_AIM OF THE TASK_. Copy everything from the line containing "Given: Click the" down to the line containing "Looking at the", leaving out the pictures.

_GIVEN DATA_.
* BEGIN *

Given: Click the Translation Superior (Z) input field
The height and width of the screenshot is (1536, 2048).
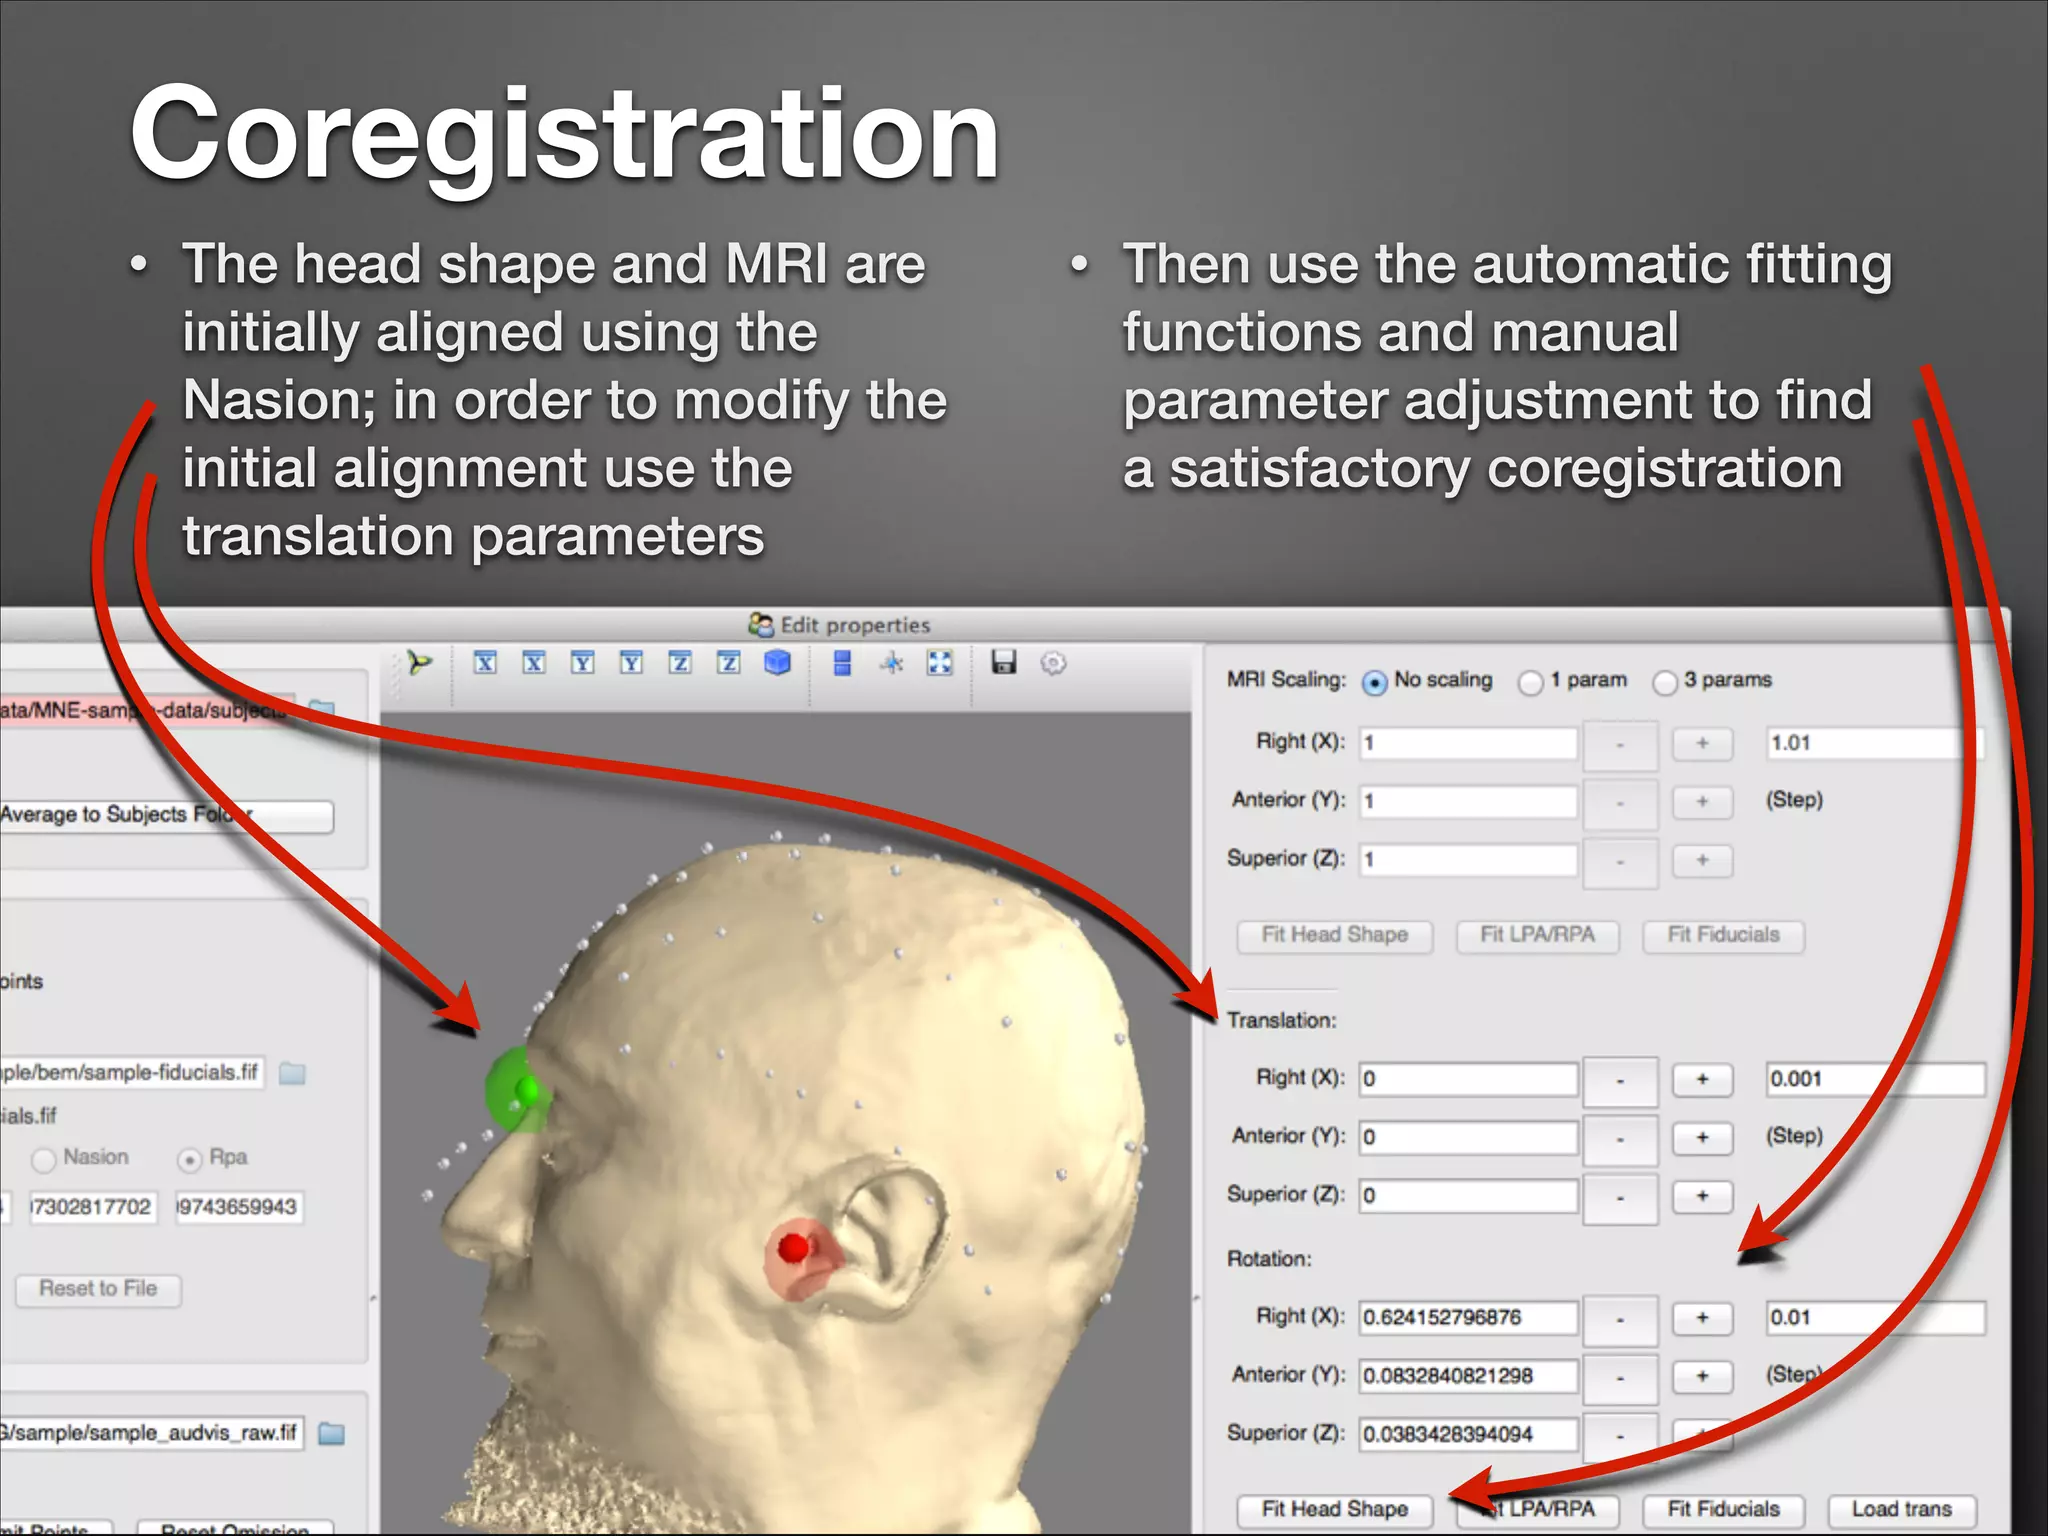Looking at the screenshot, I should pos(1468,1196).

* END *
* BEGIN *

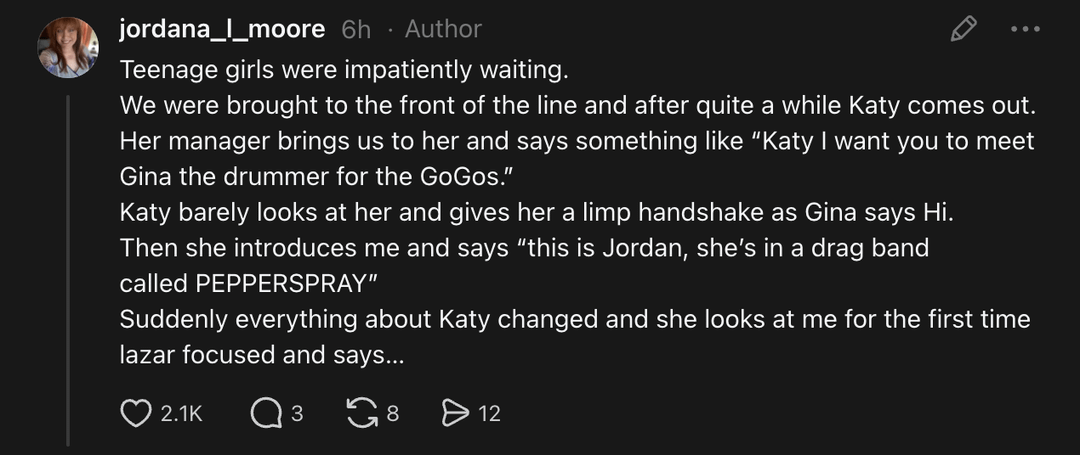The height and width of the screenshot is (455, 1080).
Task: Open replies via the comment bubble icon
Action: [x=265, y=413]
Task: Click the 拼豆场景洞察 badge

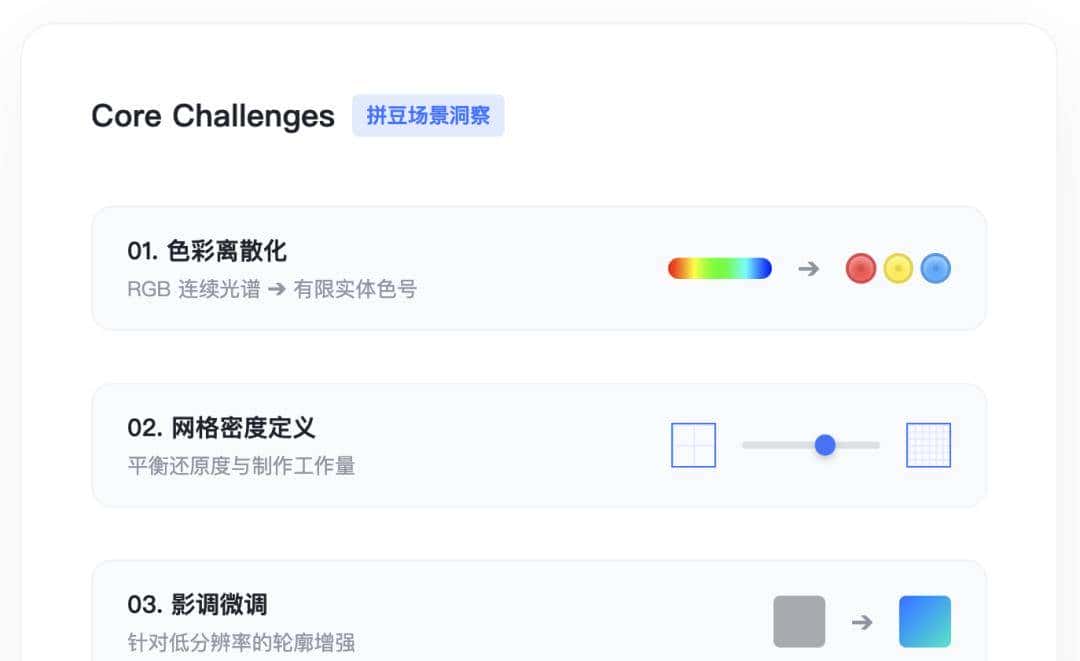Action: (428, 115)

* END *
* BEGIN *

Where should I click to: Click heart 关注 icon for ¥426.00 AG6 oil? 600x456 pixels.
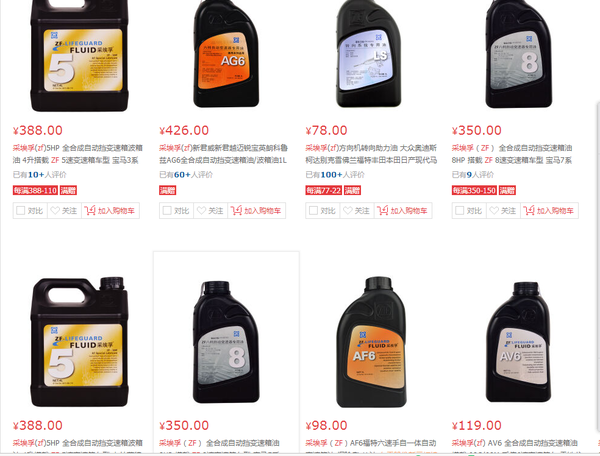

* END *

_REPLY_.
Given: Click the Translation Superior (Z) input field
The height and width of the screenshot is (1536, 2048).
Looking at the screenshot, I should pos(1468,1196).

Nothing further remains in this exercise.